Last week I went to New York on business. It was my first time to visit. I didn't have an agenda of what to do. I've never really been the tourist type. The only thing I really cared to see was the Statue of Liberty. You know why? Because of my dad. My dad was in the US Air Force for 20 years. He worked under Johnson, Nixon, Ford and Carter. I was a military brat, and I'm not the least bit ashamed. I was very proud of him then and now. I thought about that while I sat on a bench, staring at the Statue of Liberty across the water.
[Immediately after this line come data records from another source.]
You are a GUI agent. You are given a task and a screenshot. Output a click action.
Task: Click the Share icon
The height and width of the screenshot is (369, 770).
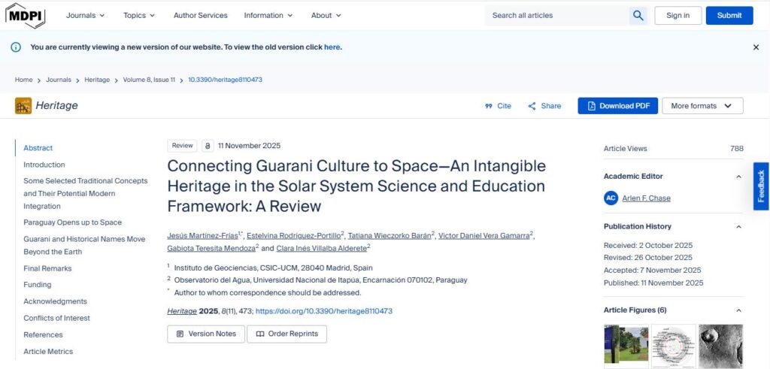[x=532, y=106]
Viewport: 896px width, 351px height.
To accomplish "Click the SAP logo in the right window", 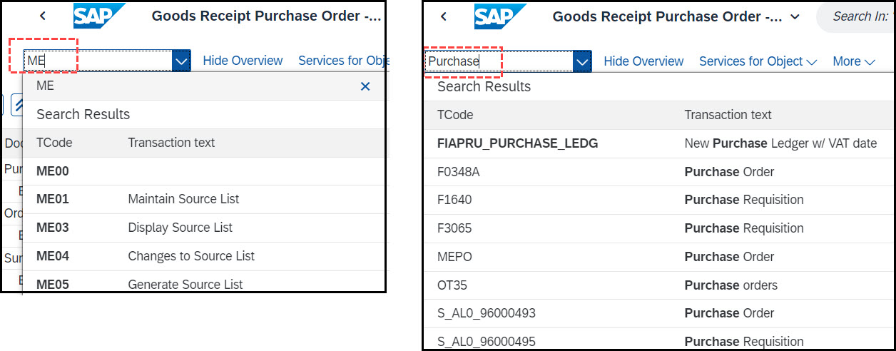I will click(x=500, y=16).
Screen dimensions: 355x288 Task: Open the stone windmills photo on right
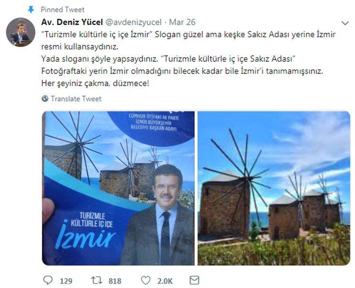274,188
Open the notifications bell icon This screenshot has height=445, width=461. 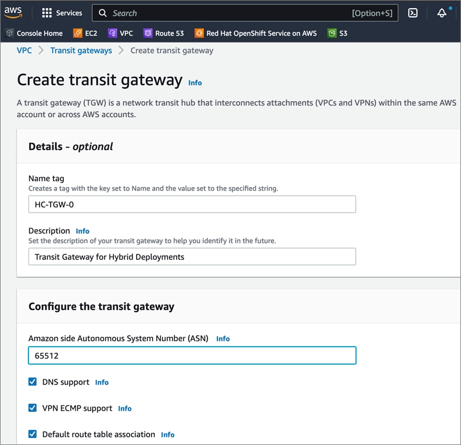pos(442,13)
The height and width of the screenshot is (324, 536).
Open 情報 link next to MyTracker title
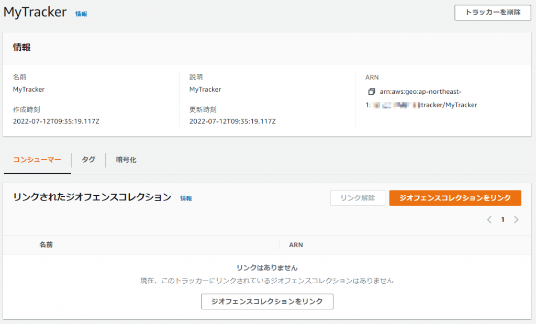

Some of my friends don't even know their fathers. Most people feel like their dads just don't measure up. Being a father must be hard. A mother (in the beginning) gets respect by default - she was the one who went through pregnancy and birth. But it's almost as if dads have to earn our respect.

You think no one prepares a woman for motherhood? Imagine being a dad. What training do these men have, anyway? Especially older men. For so long there was no emphasis on a man being a loving father- showing affection, spending a great deal of time with the children. My grandpa R. is described as a man of few words who worked very hard. Sound familiar? So, somewhere between the age of 12 and 20, we see these people as they really are. Men. Not fortresses of strength and wisdom, but men -- some a little more vulnerable than others. It's a tough transition as a kid.

I remember once, running through a sticker patch in our suburban neighborhood, falling to the ground in agony from the thorns in my little feet. I couldn't bear to pull them out myself, so my friend yelled for help. My dad had just come home from work. Still in uniform, he strolled down the sidewalk to me. The stickers were gently removed, with a little giggle on his part, and I ran on my merry way as if nothing ever happened.

Fast-forward eighteen years to a dinner at my parents’ house after I had been home from Romania for barely a week. It was clear my dad did not understand why his baby girl felt the need to trot off to Eastern Europe, nearly wrecking her career in the process. His exact words were "People need you here in your own country. You could've done that here!" It was the greatest thing I had ever done and he seemed to think I had betrayed him for it. His words fell on me like a storm. Nothing compares to that disconnected feeling I had. He finished his dinner as if nothing ever happened.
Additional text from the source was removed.